- Testo da analizzare
Quarto, ultimo e ancor più probante: le recenti leggi sugli impulsi nervosi e
segnatamente clono e tetano, ci danno una dipendenza + peso = + reclutamento fino
a circa il 50% I RM.
Dopo, le due funzioni lineari si divaricano, e con l’aumento del peso non sono, o sono sempre meno, le UM reclutate, perché i treni di impulsi si sommano fra loro anziché continuare a reclutare
UM. Infatti, si ricorre a tecniche dette appunto “ alta intensità ” come le negati
ve/eccentriche, forzate. stripping e rest pause per reclutare ancora. E qui la
formuletta non c’entra proprio più. Mi sembra che ne sia abbastanza. Domanda n” 3.
Dopo aver aumentato la confusione e l’incertezza con queste critiche (ma questo
è proprio il punto di partenza per riesaminare tutto) resta da chiedersi: “si può misurare in qualche modo questa dannata intensità?”. Se i colleghi accettano la mia definizione di coinvolgimento delle unità motorie, ritengo che allo stato attuale ci siano alcuni punti fermi da cui partire: 1) I è un valore legato al meccanismo neurofisiologico del reclutamento, del tutto a nulla, delle scariche di contrazione delle varie unità contrattili; 2) I non è necessariamente legata al peso, ai sets, alle reps, al tempo di lavoro; 3) I quindi è un fattore assolutamente personale e contingente non misurabile con dati “esterni”. A questo punto anche la domanda n° 3 che avevo fatto all’inizio ha le sue risposte: tutte no. Ed io mi trovo come il filosofo E. Kant che nella sua Critica della ragion pura dimostrò l’inconoscibilità della “cosa in sé”. Noi possiamo misurare dell’intensità solo le sue manifestazioni
“fenomeniche”. Punto e a capo. Partiamo da qui. Quali sono le manifestazioni misurabili di I (e qui chiedo aiuto alla scienza ed esperienza dei colleghi studiosi, perché proprio da qui dobbiamo costruire)? 1. la misura delle unità contrattili reclutate, attraverso l’elettromiografo (metodo di laboratorio); 2. anche senza “bombe” il ragazzo mi cresce sotto gli occhi (metodo pratico); 3. facendo l’esercizio in un certo modo, e con certe qualità di contrazione e decontrazione. il ragazzo mugugna, dice parolacce. Mi scuso per il tono poco serio, ma i colleghi sanno che – scherzi a parte – questo è uno dei segnali di un allenamento “intenso” culturisticamente. La terza regola non è misurabile perché poco morale e perché ci renderebbe responsabili della dannazione eterna dei nostri allievi. La seconda è già più misurabile o meglio verificabile, nel tempo però, e non subito. La prima ci può aiutare molto. Sono già usciti studi e libri sulla misurazione elettromiografica con la % di unità motorie per i vari esercizi. Non ci dicono ancora però il modo come vanno eseguiti in percentuale ottimale. Questo è un campo di studi nuovo e straordinario, ed è da qui, penso, che dovrebbero partire le nostre ricerche. Nell’attesa ci possono sempre servire, empiricamente, dei metodi di allenamento che conosciamo, misurandone (ma non ancora quantificandone matematicamente) l’intensità attraverso le analisi esterne:
– il muscolo agonista è contratto dall’inizio alla fine del movimento;
– il muscolo agonista riceve il suo massimo sforzo tensivo nel punto di massimo avvicinamento dei suoi capi (peak contraction); – la fase negativa di ritorno è altrettanto o più faticosa di quella concentrica; – il culturista dice molte brutte parole.

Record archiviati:
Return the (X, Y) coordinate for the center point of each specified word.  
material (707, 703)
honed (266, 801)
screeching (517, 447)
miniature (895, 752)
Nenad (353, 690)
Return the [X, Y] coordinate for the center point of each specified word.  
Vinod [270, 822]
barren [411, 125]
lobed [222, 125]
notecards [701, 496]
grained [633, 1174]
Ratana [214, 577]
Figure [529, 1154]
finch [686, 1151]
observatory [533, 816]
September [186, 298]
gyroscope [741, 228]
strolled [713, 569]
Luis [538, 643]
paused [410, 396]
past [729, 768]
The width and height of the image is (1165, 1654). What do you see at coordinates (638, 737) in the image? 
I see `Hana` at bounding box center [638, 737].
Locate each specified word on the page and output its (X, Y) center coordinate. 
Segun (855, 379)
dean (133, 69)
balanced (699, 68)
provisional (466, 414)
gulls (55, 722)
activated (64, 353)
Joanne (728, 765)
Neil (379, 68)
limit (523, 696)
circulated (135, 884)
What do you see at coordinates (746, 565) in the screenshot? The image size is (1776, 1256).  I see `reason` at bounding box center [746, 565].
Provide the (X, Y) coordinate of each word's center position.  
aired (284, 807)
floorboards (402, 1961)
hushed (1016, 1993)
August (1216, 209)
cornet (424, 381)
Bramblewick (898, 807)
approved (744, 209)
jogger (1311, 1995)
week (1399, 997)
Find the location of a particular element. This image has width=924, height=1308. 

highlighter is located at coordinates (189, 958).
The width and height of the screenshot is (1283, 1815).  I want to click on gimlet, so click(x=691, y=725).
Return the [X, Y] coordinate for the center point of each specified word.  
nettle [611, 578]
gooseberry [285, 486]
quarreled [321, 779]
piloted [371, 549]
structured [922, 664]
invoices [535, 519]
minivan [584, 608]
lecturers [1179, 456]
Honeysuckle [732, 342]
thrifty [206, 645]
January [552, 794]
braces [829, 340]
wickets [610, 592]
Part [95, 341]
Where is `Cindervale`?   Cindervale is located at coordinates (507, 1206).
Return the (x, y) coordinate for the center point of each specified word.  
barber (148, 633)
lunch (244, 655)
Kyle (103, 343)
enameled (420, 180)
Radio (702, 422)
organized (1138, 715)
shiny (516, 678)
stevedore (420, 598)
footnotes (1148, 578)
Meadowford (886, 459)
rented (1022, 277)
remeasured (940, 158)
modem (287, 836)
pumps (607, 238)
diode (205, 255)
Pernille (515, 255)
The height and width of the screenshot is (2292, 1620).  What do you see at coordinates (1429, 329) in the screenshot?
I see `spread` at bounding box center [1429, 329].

- Compiti da svolgere
A: Modifica il testo sull'intensità nel culturismo: riportalo da "Quarto, ultimo e" fino a "il 50% I RM." compreso, mettendo "stimoli nervosi" al posto di "impulsi nervosi".
B: Riprendi il testo sull'intensità nel culturismo e proseguilo dopo l'ultima frase.
I record provengono da un'altra fonte.

- Risultati dell'esercizio
A:
Quarto, ultimo e ancor più probante: le recenti leggi sugli stimoli nervosi e
segnatamente clono e tetano, ci danno una dipendenza + peso = + reclutamento fino
a circa il 50% I RM.

B:
Conclusione – Penso che la sommatoria di queste verifiche empiriche più gli studi teorici con l’elettromiografo (si pensi ai lavori denominati Magnet) sia il prossimo terreno di ricerca. Questo mio lavoro è, in realtà, un appello lanciato ai colleghi per iniziare uno studio concreto della disciplina del “Culturismo” e delle leggi che la governano. Sono miei dubbi e problemi, non sicurezze e leggi emanate. Sono pronto ovviamente a rivederle (anzi, è proprio quello che vorrei l) se qualche collega metterà in comune i suoi dubbi e le sue esperienze.
Il B.B. resta sempre un campo minato, ognuno ha le sue teorie e certezze frutto della propria personale esperienza, a costoro ricordiamo che le “Leggi dell’Allenamento”
valgono per tutti, altrimenti che Leggi sarebbero?